IN an era when intravitreal anti-VEGF is the mainstay of treatment in age-related macular degeneration (AMD), vitreoretinal surgery still has a fundamental role to play in managing patients with advanced disease, according to Grazia Pertile MD, who delivered the annual Gisbert Richard Lecture at the 19th EURETINA Congress.
“This is rescue surgery so obviously the indications for surgery are quite limited. Surgery can be considered when anti-VEGF therapy does not achieve an adequate response and the patient continues to lose vision, or when the complications of CNV cannot be managed with intravitreal injections alone such as a tear in the retinal pigment epithelium or in the presence of subretinal haemorrhage,” she said.
In her lecture entitled “Surgery in Exudative AMD: Functional and Physiopathological Implications”, she explained that two of the principal surgical options for advanced AMD include full macular translocation (FMT) and autologous choroidal transplantation.
FMT permits the relocation of the diseased macula on to an area of unaffected retinal pigment epithelial and choroid, and has been successfully used to restore the anatomy and visual function in some patients with AMD when the outer retina layers are not irreversibly damaged, noted Dr Pertile.
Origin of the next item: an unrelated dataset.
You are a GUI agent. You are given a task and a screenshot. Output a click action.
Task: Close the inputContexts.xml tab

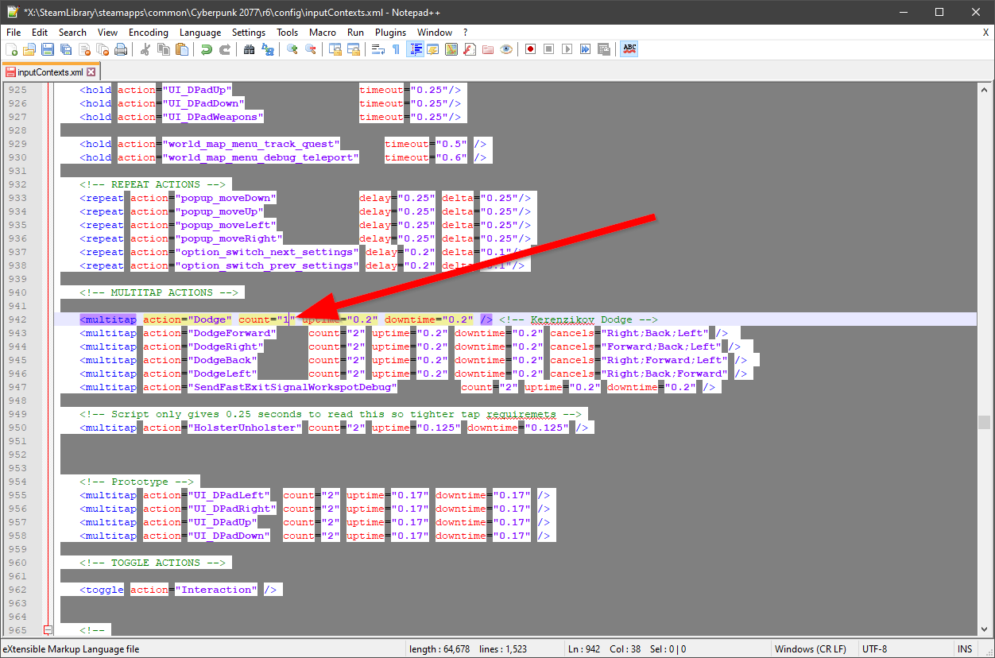tap(91, 72)
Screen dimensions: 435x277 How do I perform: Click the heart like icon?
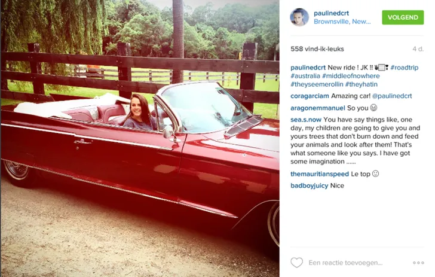[x=296, y=263]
Vision-threatening complications after FMT surgery include cystoid macular oedema (CME), retinal detachment, proliferative vitreoretinopathy (PVR) and macular hole. She added that the presence of the external limiting membrane (ELM) seems to be the most reliable factor in predicting the functional outcome.
Vision-threatening complications associated with choroidal transplantation include late or no revascularisation of the graft, postoperative subretinal haemorrhage, retinal detachment with or without PVR and macular hole.
Although fast reperfusion of the choroid is a sign of successful surgery, a delay in reperfusion may lead to retinal damage and poor outcomes. She added that RPE contiguity after autologous choroidal graft also seems to be a protective factor against atrophy progression, whereas any area of damaged or absent RPE tends to enlarge over time.
In trying to decide which surgical strategy to adopt, Dr Pertile said that FMT works best in patients with low best-corrected visual acuity in the fellow eye, with a subsequent risk of diplopia, as well as those with a healthy RPE-choroid area in which to relocate the macula. Choroidal graft may be considered in other cases that do fall into these particular categories.